Morocco’s Bayt Mal Al-Quds Agency has launched a new initiative to bolster Palestinian farmers in the Jerusalem Governorate amid mounting economic and environmental pressures. The agreement, finalized during a meeting with Palestine’s Ministry of Agriculture in Ramallah, aims to provide resources to 250 agricultural households confronting land preservation challenges and financial instability in the contested region.
Palestinian Agriculture Minister Rizk Salmiya highlighted the urgency of the support during a signing ceremony, acknowledging Morocco’s King Mohammed VI, the Moroccan people, and the agency for their sustained solidarity. “Their on-the-ground efforts to stand with Palestinians, including recent food aid in Gaza, are invaluable,” Salmiya stated.

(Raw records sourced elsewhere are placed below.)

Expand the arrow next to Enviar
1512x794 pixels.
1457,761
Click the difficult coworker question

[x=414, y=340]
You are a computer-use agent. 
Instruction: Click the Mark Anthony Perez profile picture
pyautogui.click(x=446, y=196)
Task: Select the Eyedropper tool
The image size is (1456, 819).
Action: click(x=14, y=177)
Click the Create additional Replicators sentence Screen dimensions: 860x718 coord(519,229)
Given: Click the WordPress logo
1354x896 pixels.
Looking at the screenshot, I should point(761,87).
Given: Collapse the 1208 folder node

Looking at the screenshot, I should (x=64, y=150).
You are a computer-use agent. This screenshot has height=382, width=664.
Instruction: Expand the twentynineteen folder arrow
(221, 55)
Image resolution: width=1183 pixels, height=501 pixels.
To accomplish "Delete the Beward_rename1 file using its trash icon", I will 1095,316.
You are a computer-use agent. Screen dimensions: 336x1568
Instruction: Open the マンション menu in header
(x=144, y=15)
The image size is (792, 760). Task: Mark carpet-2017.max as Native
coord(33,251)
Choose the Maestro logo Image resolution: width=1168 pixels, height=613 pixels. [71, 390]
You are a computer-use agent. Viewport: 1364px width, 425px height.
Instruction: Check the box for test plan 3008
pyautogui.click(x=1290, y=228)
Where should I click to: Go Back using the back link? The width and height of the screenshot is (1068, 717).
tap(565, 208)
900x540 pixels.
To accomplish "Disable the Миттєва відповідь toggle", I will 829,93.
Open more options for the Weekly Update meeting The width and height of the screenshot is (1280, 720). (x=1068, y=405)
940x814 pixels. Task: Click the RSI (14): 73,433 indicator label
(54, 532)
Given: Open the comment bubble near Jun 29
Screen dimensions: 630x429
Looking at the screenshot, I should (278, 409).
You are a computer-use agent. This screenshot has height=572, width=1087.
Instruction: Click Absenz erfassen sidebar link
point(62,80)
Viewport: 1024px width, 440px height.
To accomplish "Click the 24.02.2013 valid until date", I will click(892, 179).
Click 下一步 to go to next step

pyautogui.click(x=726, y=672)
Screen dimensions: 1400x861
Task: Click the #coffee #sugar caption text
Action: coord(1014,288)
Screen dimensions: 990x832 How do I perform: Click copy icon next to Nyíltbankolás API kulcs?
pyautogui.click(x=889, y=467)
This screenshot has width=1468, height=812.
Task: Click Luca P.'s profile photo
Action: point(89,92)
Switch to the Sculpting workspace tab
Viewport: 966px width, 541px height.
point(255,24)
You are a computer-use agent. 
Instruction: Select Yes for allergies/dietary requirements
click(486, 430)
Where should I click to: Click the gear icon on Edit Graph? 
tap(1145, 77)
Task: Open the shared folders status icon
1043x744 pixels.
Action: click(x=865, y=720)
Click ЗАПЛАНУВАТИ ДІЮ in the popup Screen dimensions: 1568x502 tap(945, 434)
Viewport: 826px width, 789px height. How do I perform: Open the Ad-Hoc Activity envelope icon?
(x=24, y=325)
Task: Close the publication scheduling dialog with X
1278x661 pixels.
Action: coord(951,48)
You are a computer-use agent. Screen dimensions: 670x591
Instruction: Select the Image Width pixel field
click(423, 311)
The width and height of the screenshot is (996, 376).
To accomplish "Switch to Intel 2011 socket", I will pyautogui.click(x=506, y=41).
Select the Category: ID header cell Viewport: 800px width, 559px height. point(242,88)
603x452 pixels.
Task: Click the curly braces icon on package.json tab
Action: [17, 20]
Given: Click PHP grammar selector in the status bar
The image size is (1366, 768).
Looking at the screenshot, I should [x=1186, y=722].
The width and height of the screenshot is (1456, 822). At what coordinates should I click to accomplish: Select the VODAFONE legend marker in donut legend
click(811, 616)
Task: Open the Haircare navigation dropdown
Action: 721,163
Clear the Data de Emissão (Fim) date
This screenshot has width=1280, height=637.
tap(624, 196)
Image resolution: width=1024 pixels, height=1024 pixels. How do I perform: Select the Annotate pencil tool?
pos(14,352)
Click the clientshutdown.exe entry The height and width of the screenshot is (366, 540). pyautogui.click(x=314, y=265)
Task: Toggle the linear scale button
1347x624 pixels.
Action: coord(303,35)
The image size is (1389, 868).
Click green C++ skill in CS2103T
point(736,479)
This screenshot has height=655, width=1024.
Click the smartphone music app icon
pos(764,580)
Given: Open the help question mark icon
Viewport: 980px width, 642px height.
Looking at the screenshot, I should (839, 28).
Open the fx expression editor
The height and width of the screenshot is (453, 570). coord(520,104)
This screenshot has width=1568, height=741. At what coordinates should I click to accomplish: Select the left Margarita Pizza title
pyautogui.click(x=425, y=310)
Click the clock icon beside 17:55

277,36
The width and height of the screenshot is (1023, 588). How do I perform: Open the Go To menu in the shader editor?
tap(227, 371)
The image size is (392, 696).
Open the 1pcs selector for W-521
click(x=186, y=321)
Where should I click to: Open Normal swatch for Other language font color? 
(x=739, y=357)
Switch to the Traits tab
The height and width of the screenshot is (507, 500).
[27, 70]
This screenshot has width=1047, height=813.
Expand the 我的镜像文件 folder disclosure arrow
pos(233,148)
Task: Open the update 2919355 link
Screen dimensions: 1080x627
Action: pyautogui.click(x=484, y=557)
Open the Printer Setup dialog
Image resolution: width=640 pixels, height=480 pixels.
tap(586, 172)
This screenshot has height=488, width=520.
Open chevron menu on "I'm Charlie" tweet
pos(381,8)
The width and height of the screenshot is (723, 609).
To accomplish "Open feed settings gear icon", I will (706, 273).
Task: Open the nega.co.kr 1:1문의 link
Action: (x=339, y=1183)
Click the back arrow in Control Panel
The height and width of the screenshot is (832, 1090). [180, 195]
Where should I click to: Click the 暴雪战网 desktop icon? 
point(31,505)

The delegation later toured local agricultural sites, including a sheep farm in villages near Jerusalem, where farmers detailed struggles to sustain livelihoods as Israeli settlements expand.
The initiative’s first phase will focus on three critical interventions: distributing drought-resistant seedlings, installing water storage tanks and transportation cisterns, and supplying veterinary kits to protect livestock health. These measures aim to address immediate barriers to productivity while reinforcing long-term resilience for families largely dependent on farming. According to the agency, the project aligns with broader efforts to support Jerusalem’s Palestinian communities through education, healthcare, and infrastructure programs.
Farmers in the area report increasing difficulty accessing land and water resources due to settlement growth, which the United Nations and most international bodies classify as illegal under international law. Many face rising costs, restricted movement, and competition for scarce resources, exacerbating risks of displacement. The Moroccan-funded project seeks to mitigate these pressures by improving agricultural output and reducing reliance on unstable supply chains.
Bayt Mal Al-Quds Agency, which operates under the Moroccan monarchy, has financed dozens of development projects in East Jerusalem and the West Bank over the past two decades. Its work often focuses on sectors overlooked by traditional aid frameworks, such as small-scale agriculture and cultural preservation. This latest endeavor underscores Morocco’s diplomatic outreach to Palestinian civil society, even as geopolitical tensions in the region persist.
While the initiative’s scale is modest compared to the broader challenges faced by Palestinian farmers, locals describe it as a lifeline. “Without tools and water, we cannot survive here,” said one farmer near Ramallah, who hopes the assistance will help his family retain ownership of land cultivated for generations. As debates over territorial claims continue, the project highlights the interplay between grassroots development and the broader struggle for economic self-determination in contested regions.